• _EXERCISE_
Repeat, please, exactly the lines from the one that has "The image size is (1086, 652)." through the end of the records below, with pictures dropped.

• _DATA EXCERPTS_
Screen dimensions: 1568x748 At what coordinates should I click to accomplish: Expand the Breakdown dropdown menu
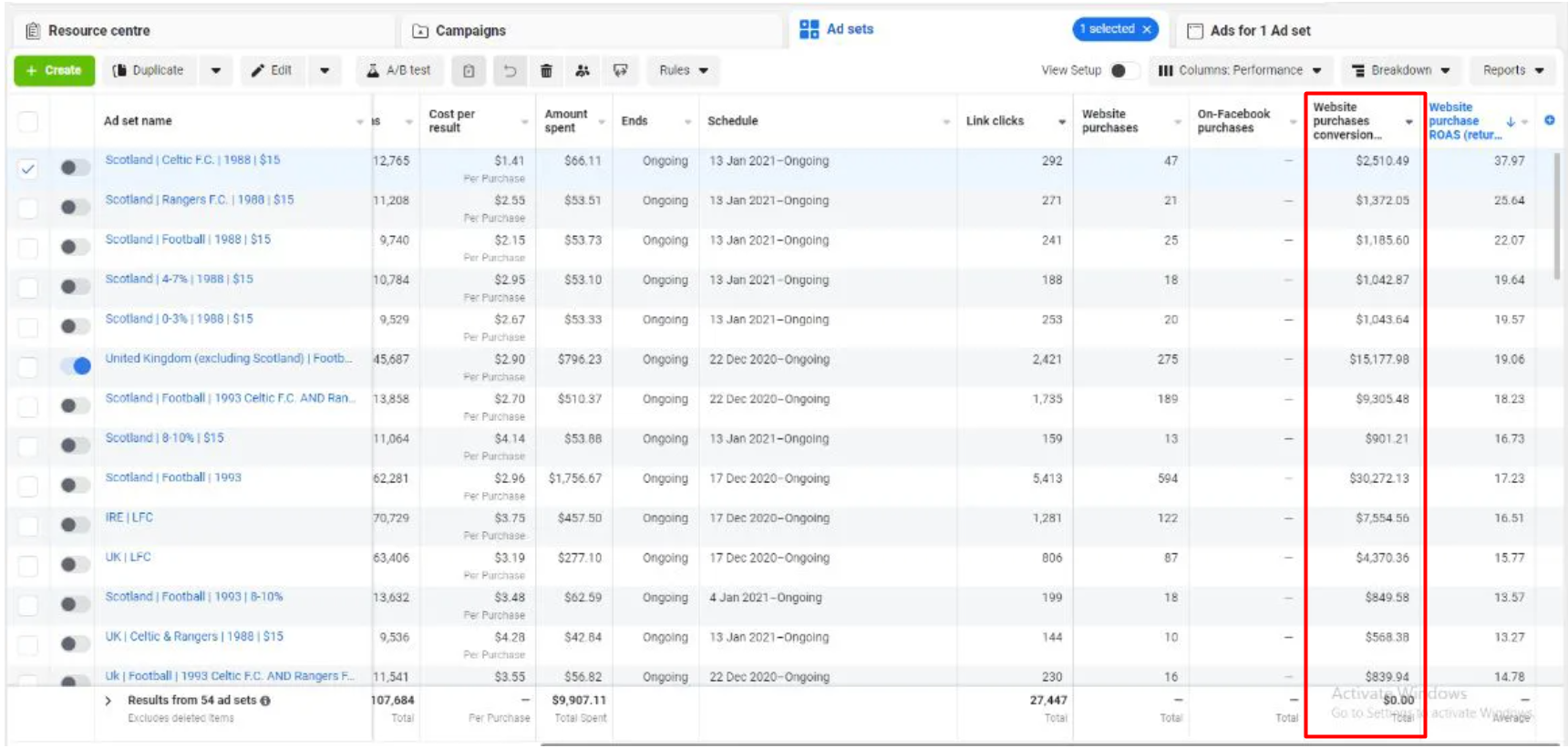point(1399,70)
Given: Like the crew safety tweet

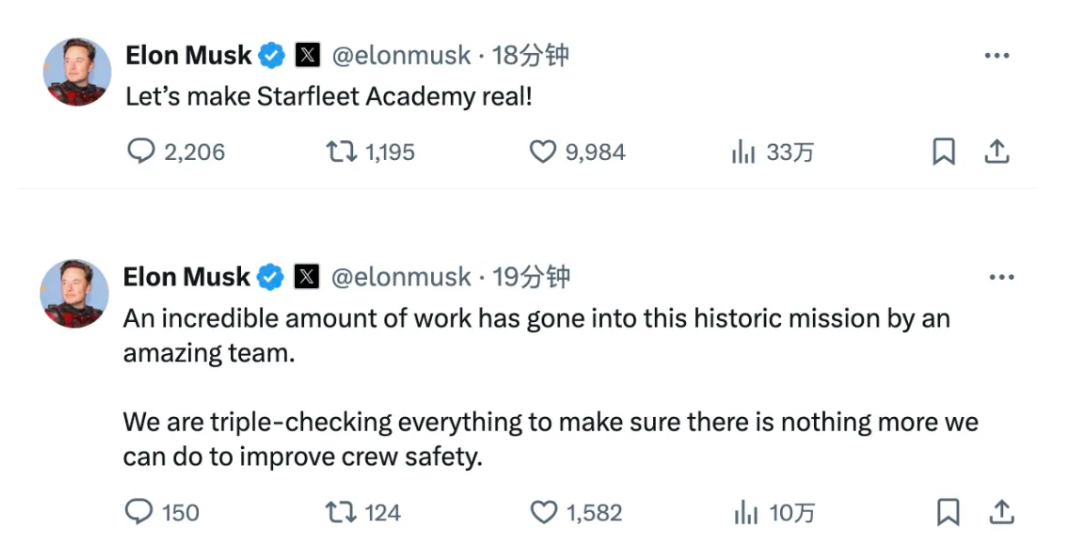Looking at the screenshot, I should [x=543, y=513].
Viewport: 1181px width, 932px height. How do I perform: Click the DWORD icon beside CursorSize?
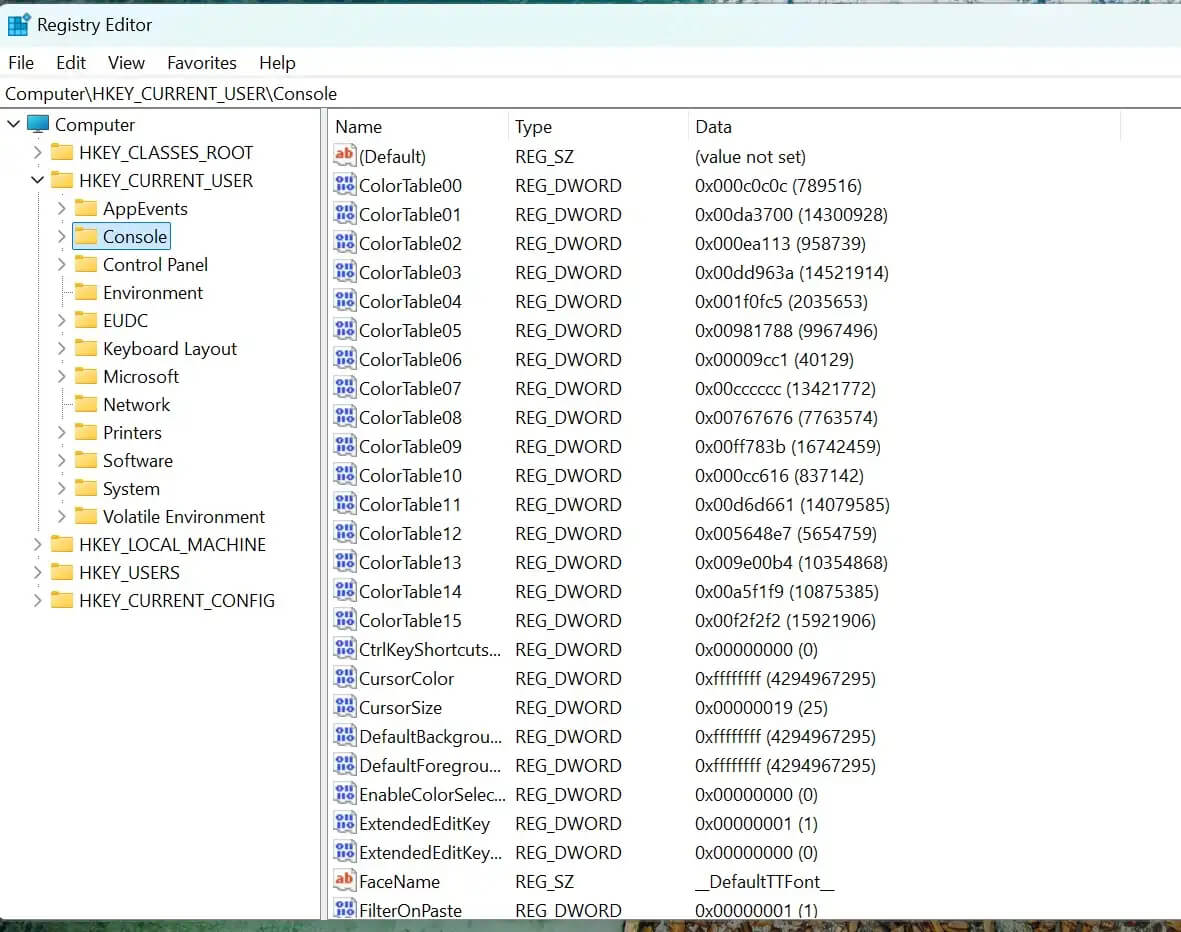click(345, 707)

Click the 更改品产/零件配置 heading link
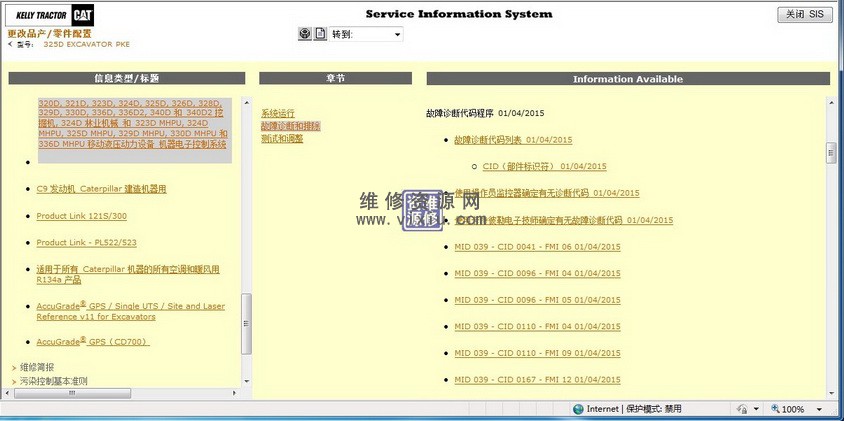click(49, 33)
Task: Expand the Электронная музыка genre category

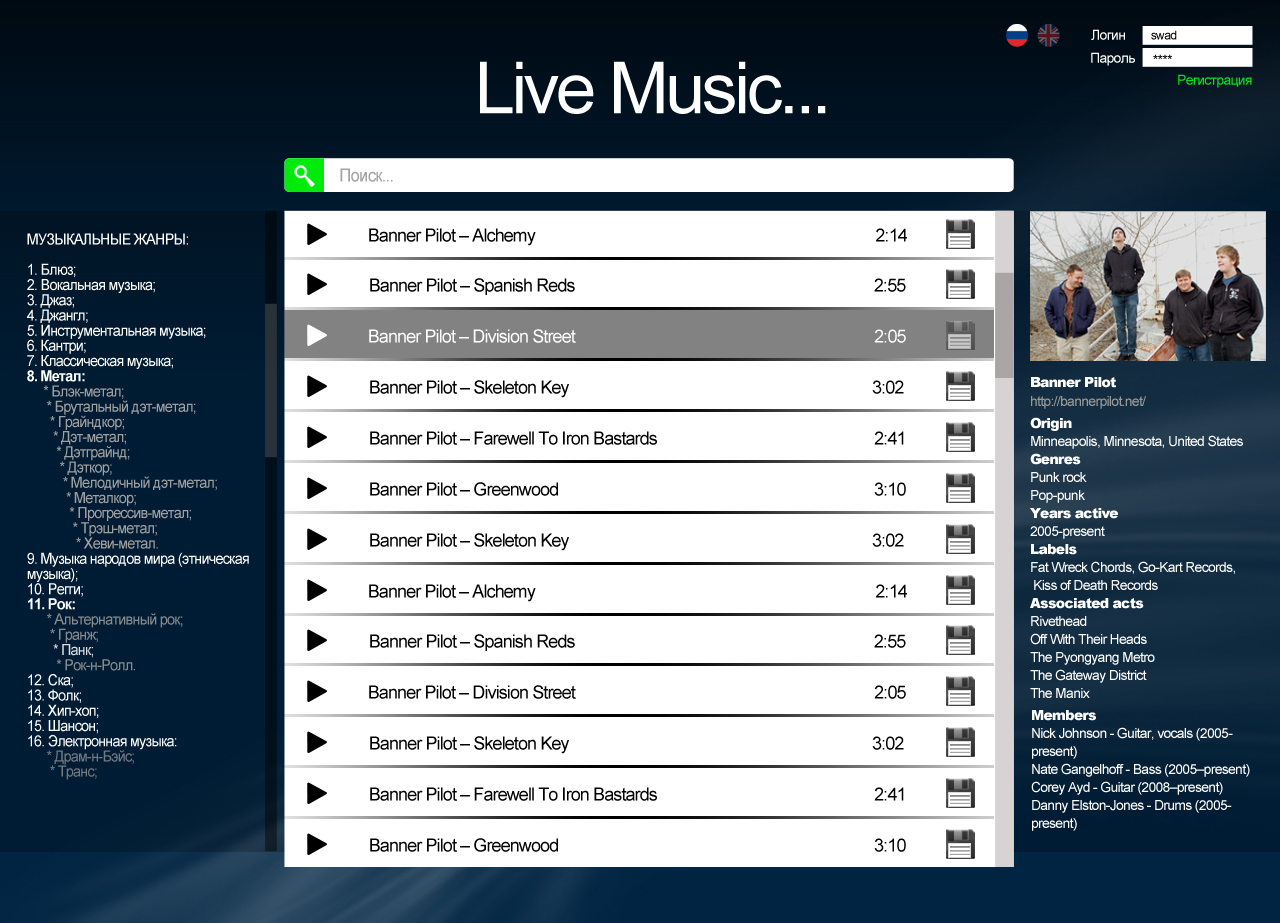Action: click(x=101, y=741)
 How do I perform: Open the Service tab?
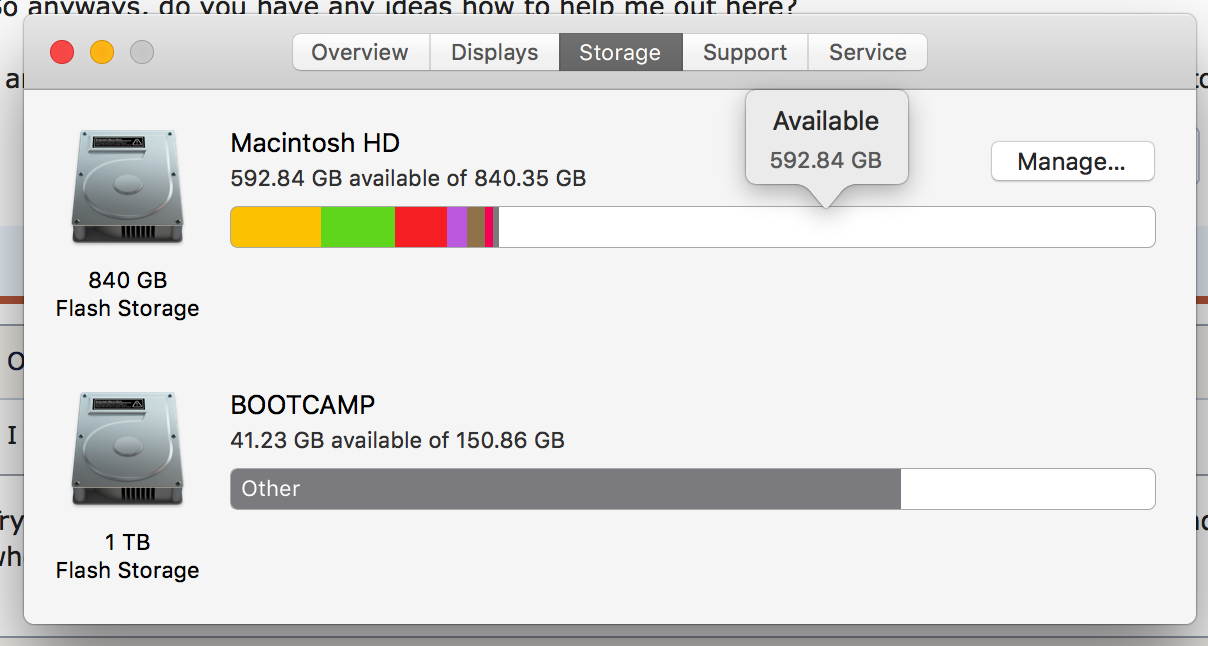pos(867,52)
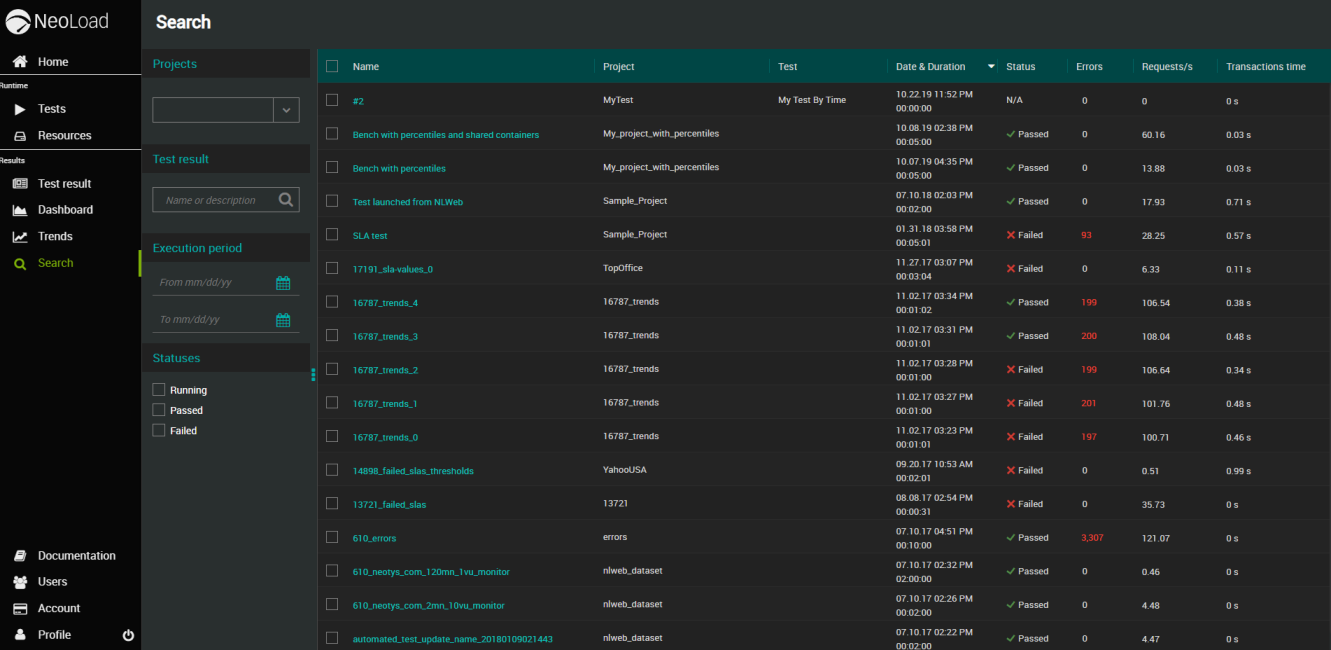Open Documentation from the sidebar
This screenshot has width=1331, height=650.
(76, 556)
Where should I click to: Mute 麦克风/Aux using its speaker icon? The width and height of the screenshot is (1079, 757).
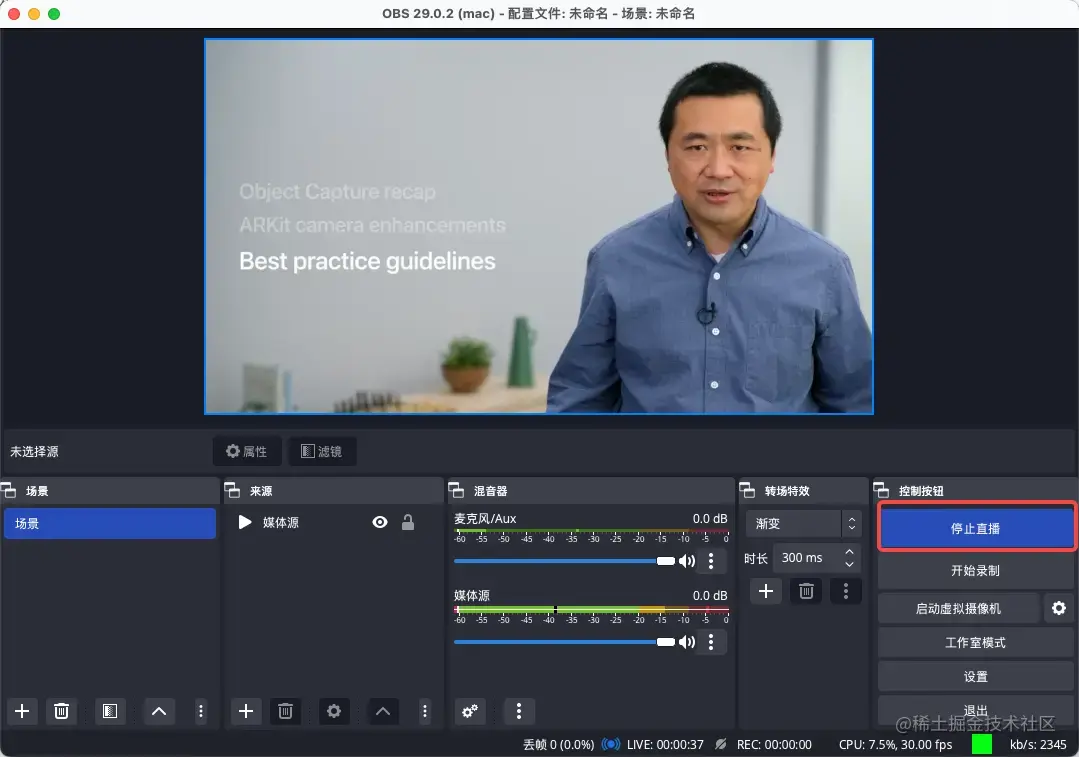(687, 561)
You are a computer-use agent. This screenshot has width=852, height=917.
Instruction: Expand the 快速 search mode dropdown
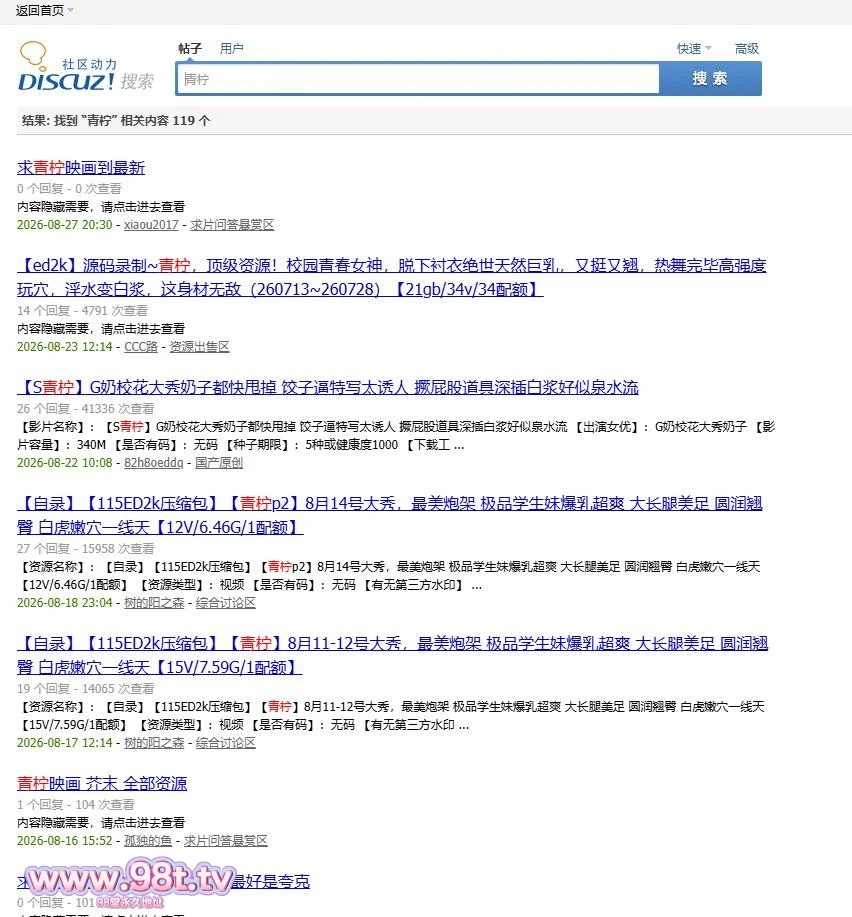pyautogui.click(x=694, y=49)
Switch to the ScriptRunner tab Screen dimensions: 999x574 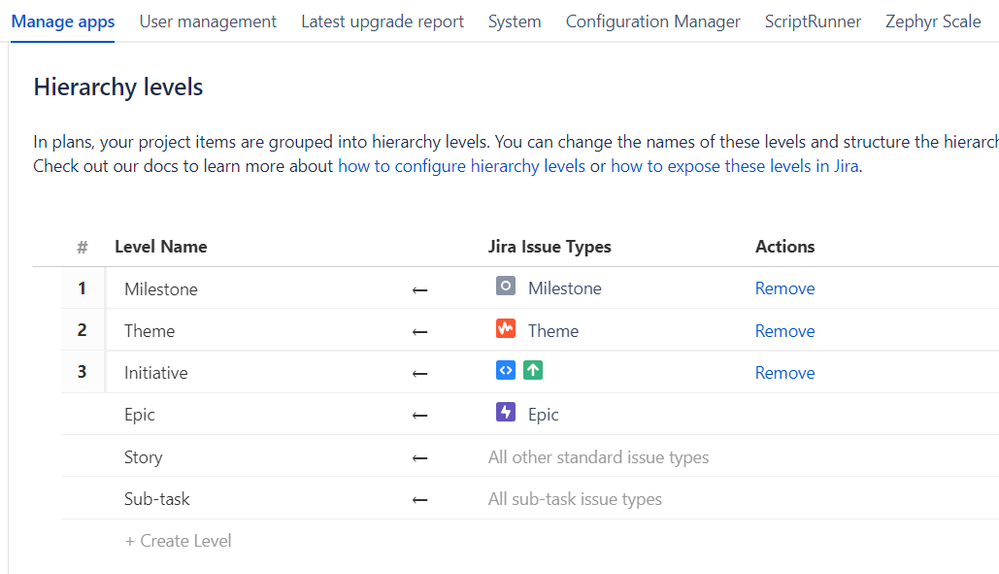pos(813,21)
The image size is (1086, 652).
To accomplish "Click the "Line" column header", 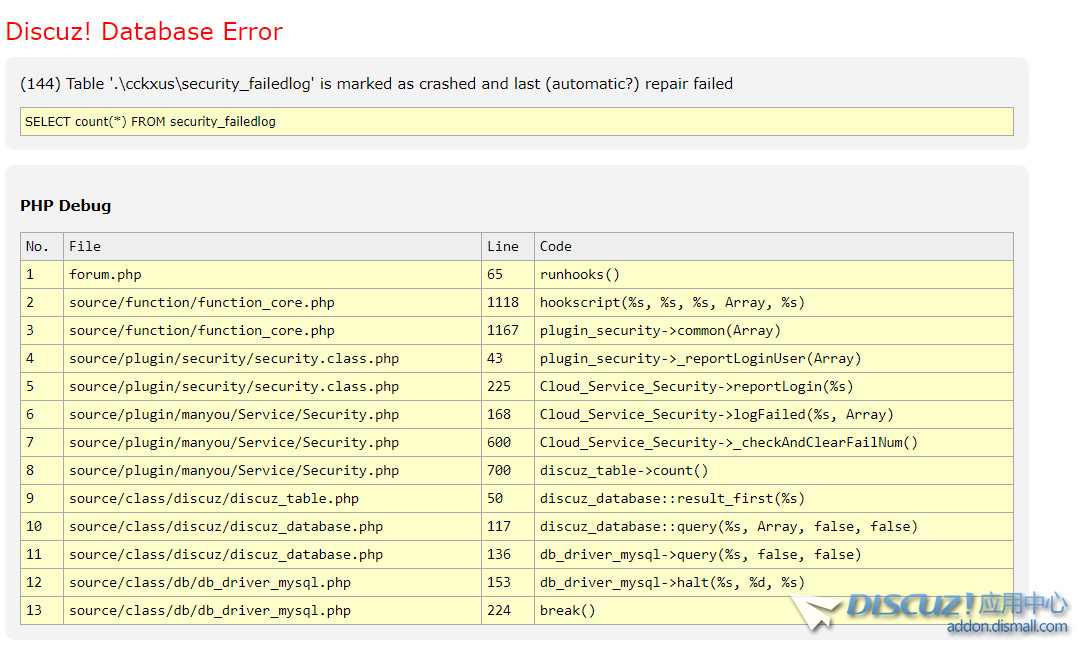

• _SOLUTION_
The image size is (1086, 652).
To accomplish "Click the "Line" column header", 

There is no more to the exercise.